Working Together to Assure the “Right” Medication for the “Right” Patient
Think of the world of accessing medications as a big bull’s eye. In Medicare’s perception, that is exactly the way that the market for pharmaceuticals should be viewed. Medicare believes it must play a very active role, as it believes that many key players will aim poorly, completely missing their desired target. And in the worst-case scenarios, prescribers’ aim will be so poor that they may actually wind up hitting patients who have adverse events because of access to an inappropriately prescribed medication. Rofecoxib is an example of “poor shooting” because of inadequate oversight, or so the typical congressional and regulatory argument would make it seem.
As a result of Medicare’s rise to the position of major payor for medications, Medicare believes that it needs to be very involved in medication management. Medicare is focusing on what the target looks like, and expects prescribers’ to hit a defined mark with perfect accuracy. The ideal is a world of “individualized medicine” where the exactly right medications are provided for each patient’s needs.
Medicare is utilizing many tools to assure that the right patient receives the right medication. These tools include defining access through specific diagnostic testing, RiskMaps, and narrowing of indications. It is also working to control external influence on patients and prescribers, as well as utilizing technology. But its tools go beyond these and include Medicare Part D guidance and regulations. In addition, the movement toward a pay-for-performance system is driven by the goal of encouraging providers to more appropriately manage medications.
How Medicare is doing this is of extreme interest to all stakeholders and will guide how medications will be managed. But in addition to acknowledging Medicare’s growing dominance in this process, clinicians and their patients can play a major role to influence the course that medication access takes.
To start, the federal government is defining who can have access to specific medications. This is done primarily in three ways: (1) requiring specific diagnostic testing, (2) utilizing FDA RiskMaps, and (3) narrowing the indications. Each of these tools is utilized to assure that specified medications are provided to the “right” patient. Obviously, we need to assure that the definition of “right” is clinically appropriate, being based on the best available evidence. In the case of the erythropoiesis-stimulating agents (ESAs), many have argued that the indications being applied are far too narrow, eliminating many patients who would benefit from having access to these medications.

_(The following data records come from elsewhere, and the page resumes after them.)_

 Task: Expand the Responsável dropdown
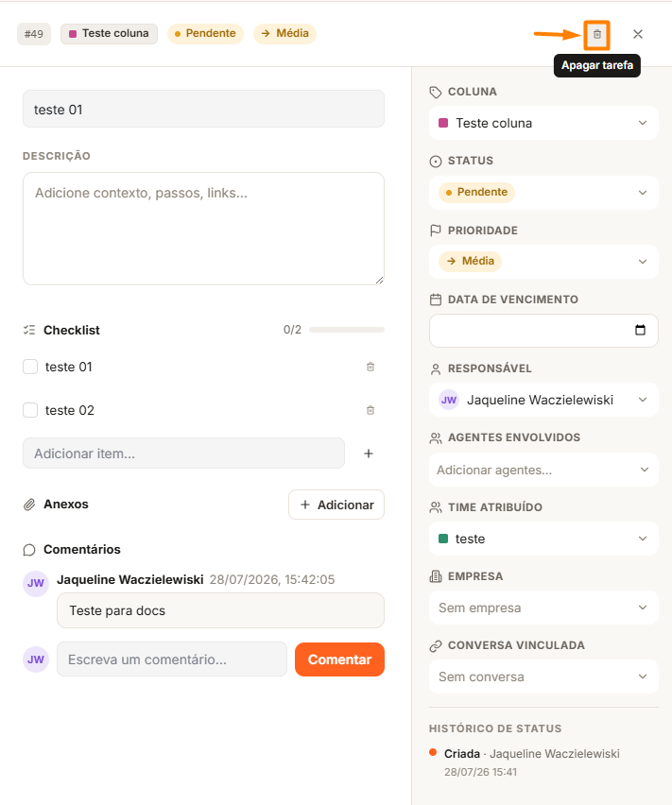click(543, 400)
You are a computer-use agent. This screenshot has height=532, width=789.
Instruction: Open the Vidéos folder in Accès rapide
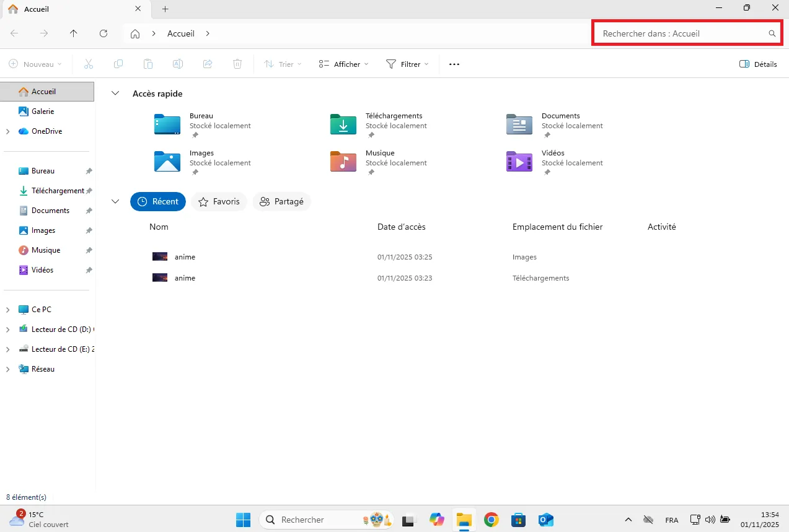pos(519,162)
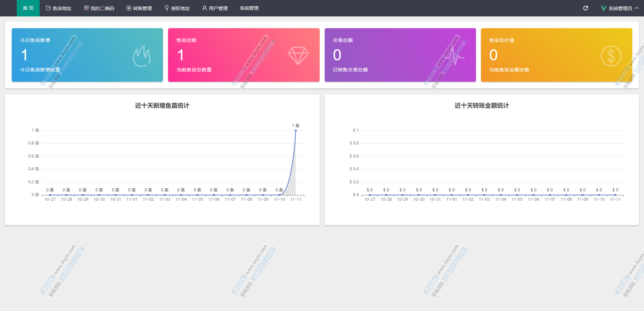
Task: Click the 当前鱼苗总数量 subtitle text
Action: click(x=194, y=70)
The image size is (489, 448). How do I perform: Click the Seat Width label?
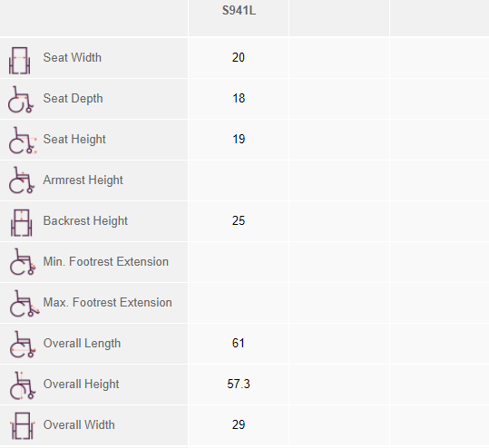[x=73, y=58]
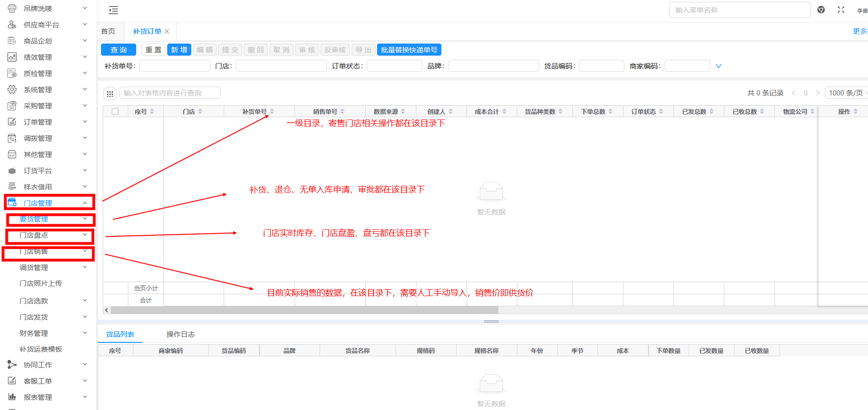Image resolution: width=868 pixels, height=410 pixels.
Task: Click the 批量替换快递单号 button
Action: [x=409, y=50]
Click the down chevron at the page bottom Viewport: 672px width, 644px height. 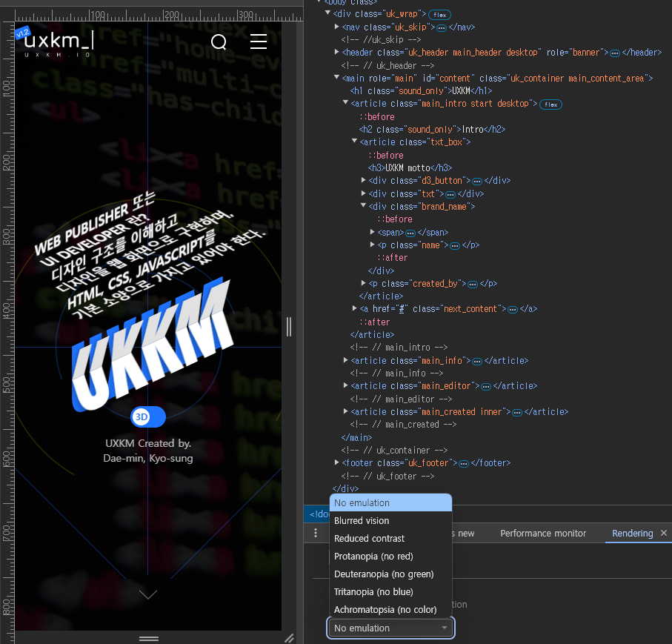click(148, 594)
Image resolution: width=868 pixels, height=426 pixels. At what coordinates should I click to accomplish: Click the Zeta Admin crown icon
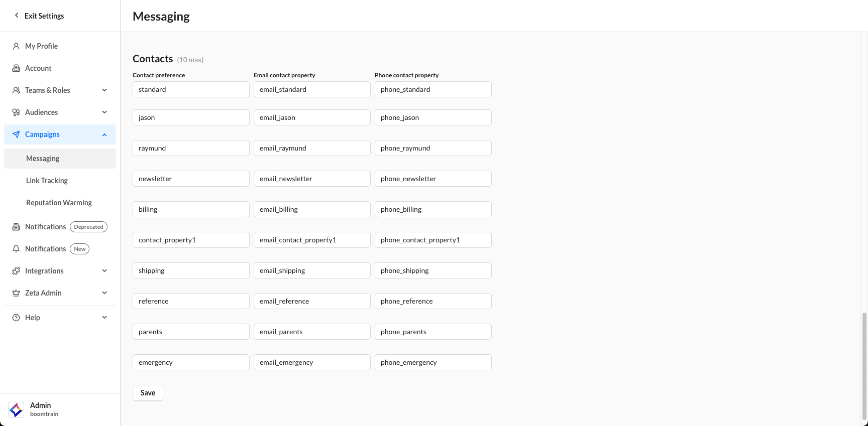[x=16, y=293]
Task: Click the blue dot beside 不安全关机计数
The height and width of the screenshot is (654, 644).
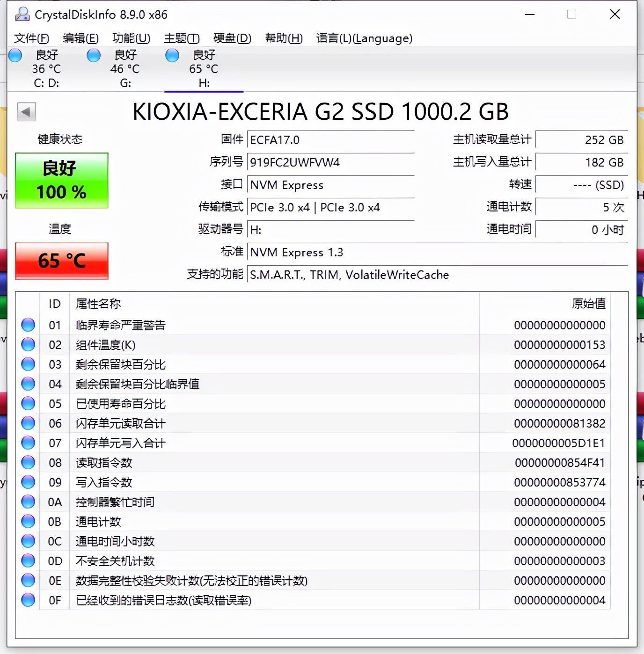Action: [x=28, y=560]
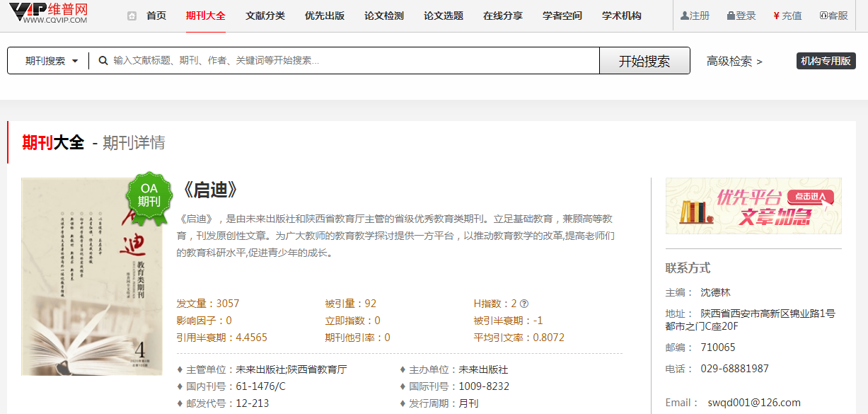The image size is (868, 414).
Task: Click the magnifier search icon
Action: [x=103, y=61]
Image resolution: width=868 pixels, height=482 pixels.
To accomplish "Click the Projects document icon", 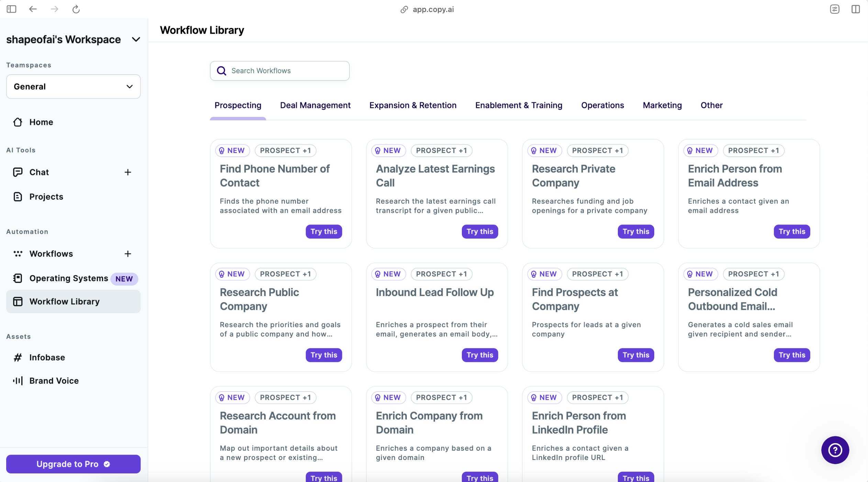I will pyautogui.click(x=18, y=197).
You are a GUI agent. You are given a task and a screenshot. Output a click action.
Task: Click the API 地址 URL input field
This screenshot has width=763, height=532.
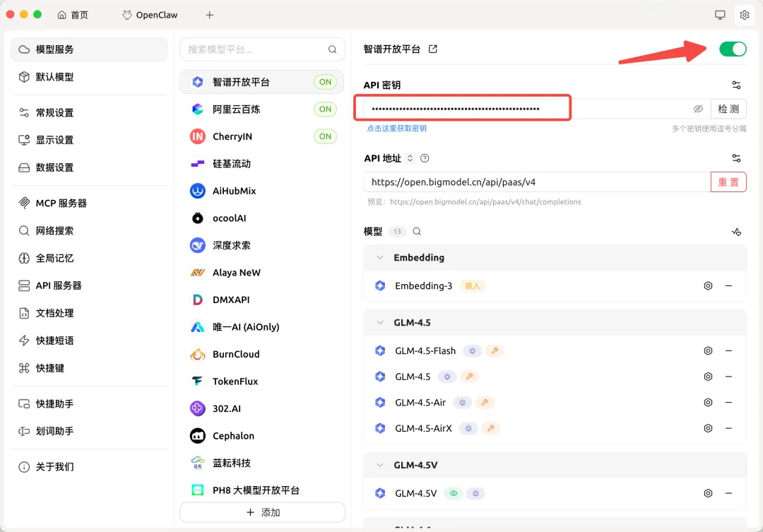click(537, 182)
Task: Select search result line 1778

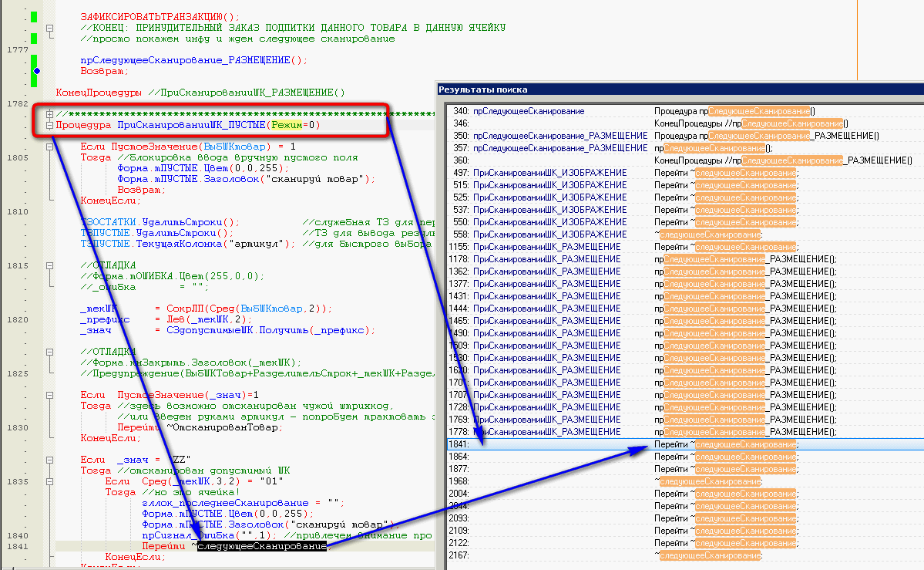Action: [546, 432]
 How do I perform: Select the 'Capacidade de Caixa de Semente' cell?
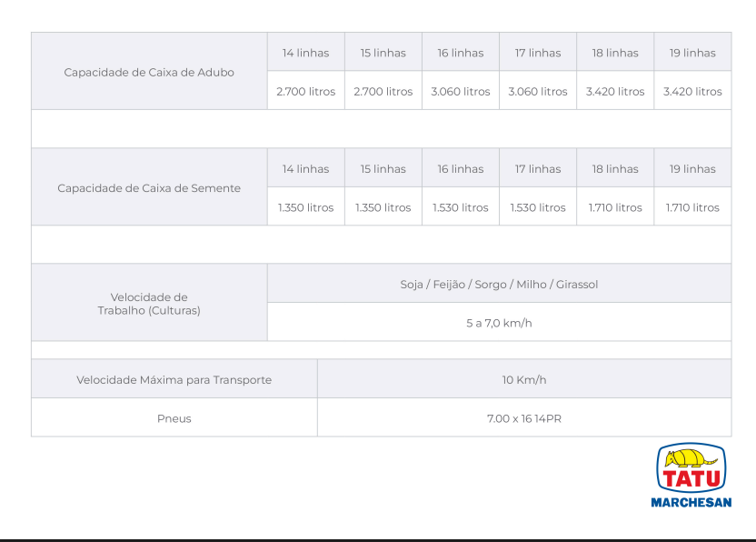(149, 188)
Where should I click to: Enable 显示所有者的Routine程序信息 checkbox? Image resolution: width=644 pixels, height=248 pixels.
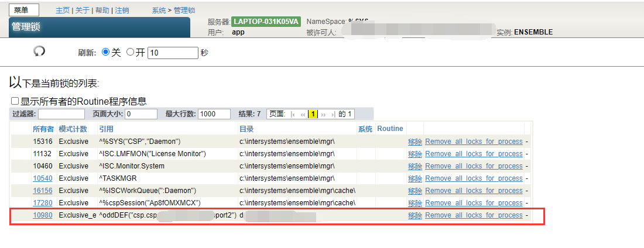point(15,101)
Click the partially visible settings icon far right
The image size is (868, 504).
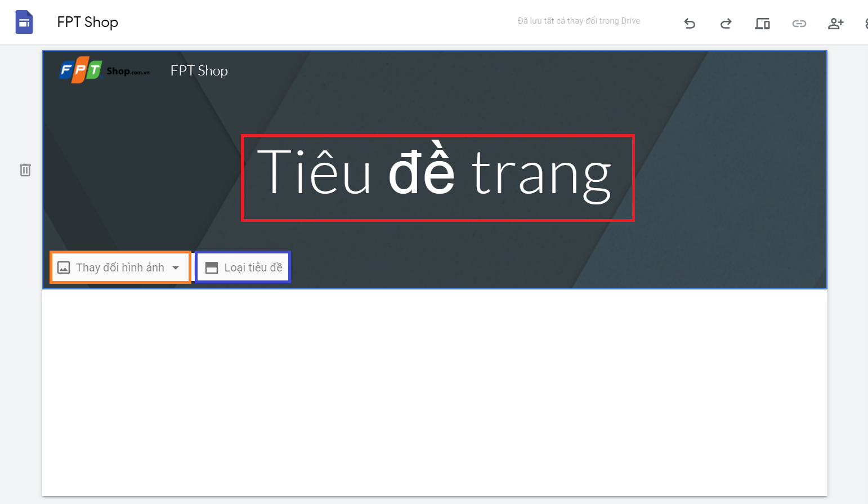pyautogui.click(x=865, y=23)
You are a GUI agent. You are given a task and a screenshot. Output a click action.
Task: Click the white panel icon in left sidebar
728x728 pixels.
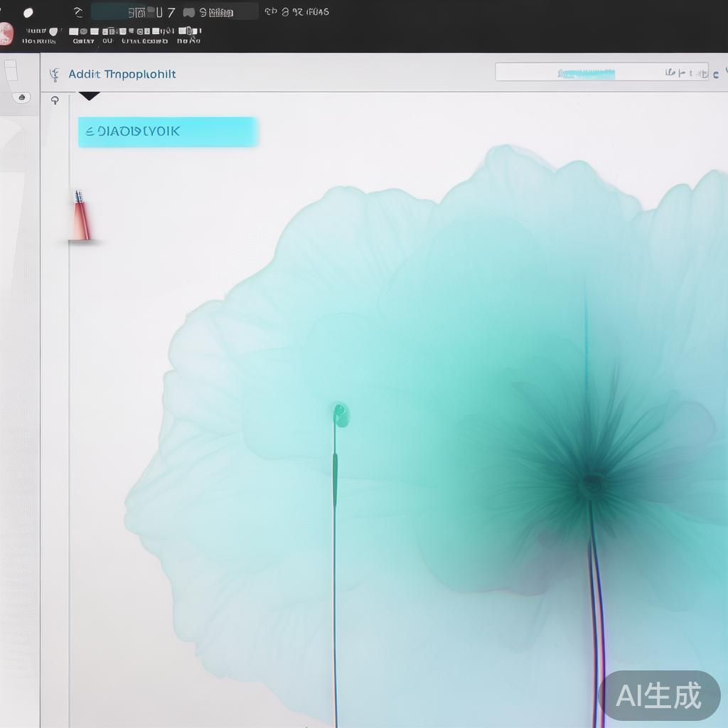11,70
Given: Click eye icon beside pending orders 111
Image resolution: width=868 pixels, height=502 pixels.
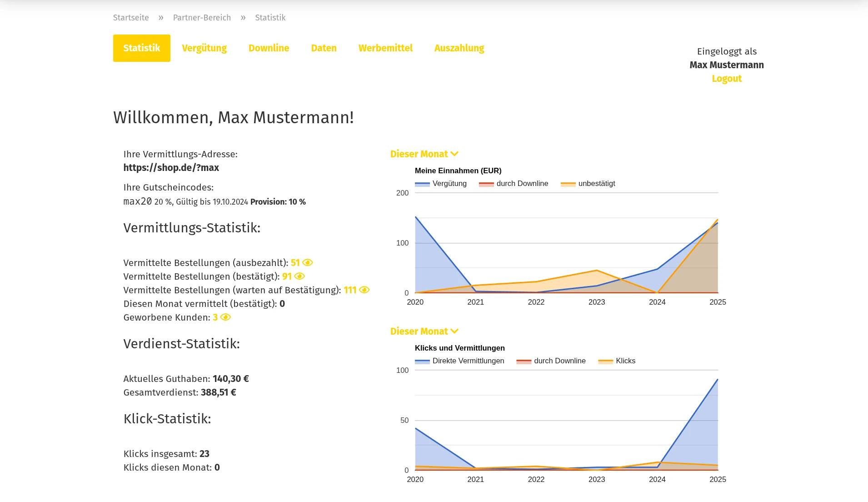Looking at the screenshot, I should [364, 290].
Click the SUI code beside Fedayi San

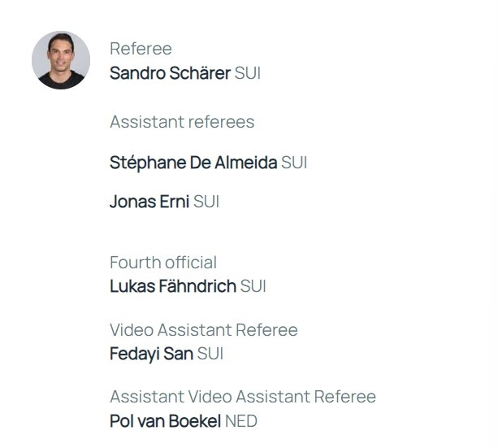tap(210, 354)
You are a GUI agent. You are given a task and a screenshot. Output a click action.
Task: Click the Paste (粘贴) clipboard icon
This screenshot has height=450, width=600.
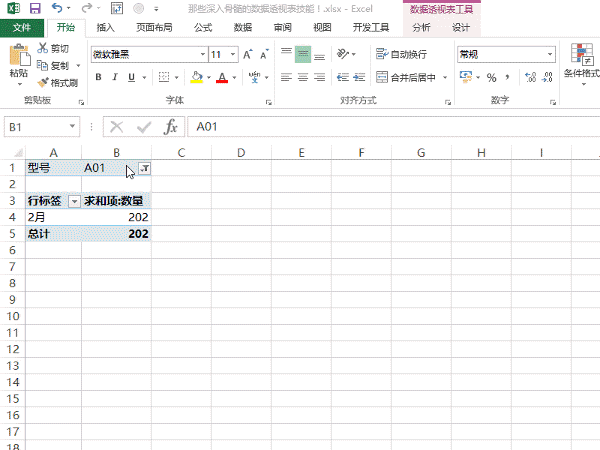point(18,61)
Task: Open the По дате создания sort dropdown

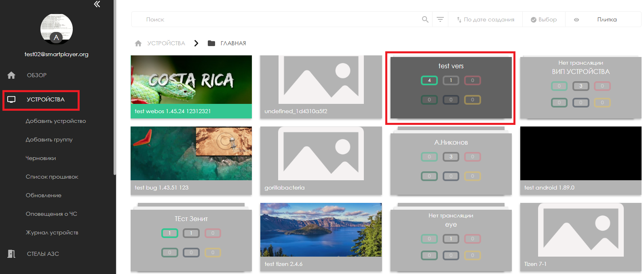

Recently, the FDA considered strongly refusing to expand access of bevacizumab to women suffering from breast cancer. This consideration arose despite the fact that clinical trials demonstrated the longest reported “progression-free survival” for patients with advanced breast cancer through the use of bevacizumab.1 An editorial in The Wall Street Journal noted that advanced therapies often prove more effective within targeted populations in some patients more than others. This is the problem when making decisions for large populations instead of for individual patients. While some individuals may in fact benefit from a given medication, others may be harmed by the same medication. Basing decisions as the FDA currently does on large general populations is contrary to individualized treatment plans. In this case, the narrow focus of the bull’s eye is restricting access for patients who would benefit from these medications. In the case of bevacizumab, the target was expanded because of the pressure applied by clinicians and patients.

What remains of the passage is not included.